Jamf competes with cross-platform enterprise providers such as VMware (NYSE:VMW) or Microsoft’s Intune (NASDAQ:MSFT) and smaller companies like Addigy and Kandji. Apple is also showing interest in the device management space via its Business Essentials offering targeted at small and medium sized businesses.
As you can see below, Jamf's revenue growth has been very strong over the last year, growing from quarterly revenue of $70.4 million, to $95.6 million.
And unsurprisingly, this was another great quarter for Jamf with revenue up 35.8% year on year. On top of that, revenue increased $9.38 million quarter on quarter, a very strong improvement on the $5.07 million increase in Q2 2021, and a sign of re-acceleration of growth.
Analysts covering the company are expecting the revenues to grow 25.1% over the next twelve months, although estimates are likely to change post earnings.
What makes the software as a service business so attractive is that once the software is developed, it typically shouldn't cost much to provide it as an ongoing service to customers. Jamf's gross profit margin, an important metric measuring how much money there is left after paying for servers, licenses, technical support and other necessary running expenses was at 72.3% in Q3.
That means that for every $1 in revenue the company had $0.72 left to spend on developing new products, marketing & sales and the general administrative overhead. Despite it going down over the last year, this is still around the lower average of what we typically see in SaaS businesses. Gross margin has a major impact on a company’s ability to invest in developing new products and sales & marketing, which may ultimately determine the winner in a competitive market so it is important to track.
Key Takeaways from Jamf's Q3 Results
With a market capitalization of $5.17 billion Jamf is among smaller companies, but its more than $227.1 million in cash and positive free cash flow over the last twelve months put it in a very strong position to invest in growth.
We enjoyed seeing Jamf’s impressive revenue growth this quarter. And we were also excited to see that it outperformed analysts' revenue expectations. On the other hand, it was less good to see the pretty significant deterioration in gross margin. Zooming out, we think this was still a decent, albeit mixed, quarter, showing the company is staying on target. The company is up 4.19% on the results and currently trades at $43 per share.
Is Now The Time?
When considering Jamf, investors should take into account its valuation and business qualities, as well as what happened in the latest quarter. We think Jamf is a good business. Its revenue growth has been strong. On top of that, its bountiful generation of free cash flow empowers it to invest in growth initiatives, and its efficient customer acquisition is better than many similar companies.
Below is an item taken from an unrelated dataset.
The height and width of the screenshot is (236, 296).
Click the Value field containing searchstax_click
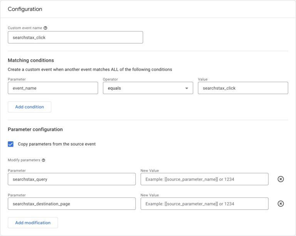tap(243, 88)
Jamf's price to sales ratio based on the next twelve months is 11.5x, suggesting that the market is expecting more moderate growth, relative to the hottest tech stocks. There is definitely a lot of things to like about Jamf and looking at the tech landscape right now, it seems that the company trades at a pretty interesting price point, although it is to be seen what Apple's new offering will mean for Jamf's business.
The Wall St analysts covering the company had a one year price target of $49.6 per share right before these results, implying that they saw upside in buying Jamf even in the short term.